Supplied material
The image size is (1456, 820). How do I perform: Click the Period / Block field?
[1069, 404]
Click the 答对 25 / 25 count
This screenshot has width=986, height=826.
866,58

Exercise
Print these lines again exactly as they appear.

Output below
The image size is (1456, 820). How do I perform: Click the Period / Block field?
[1069, 404]
Click the 答对 25 / 25 count
This screenshot has width=986, height=826.
866,58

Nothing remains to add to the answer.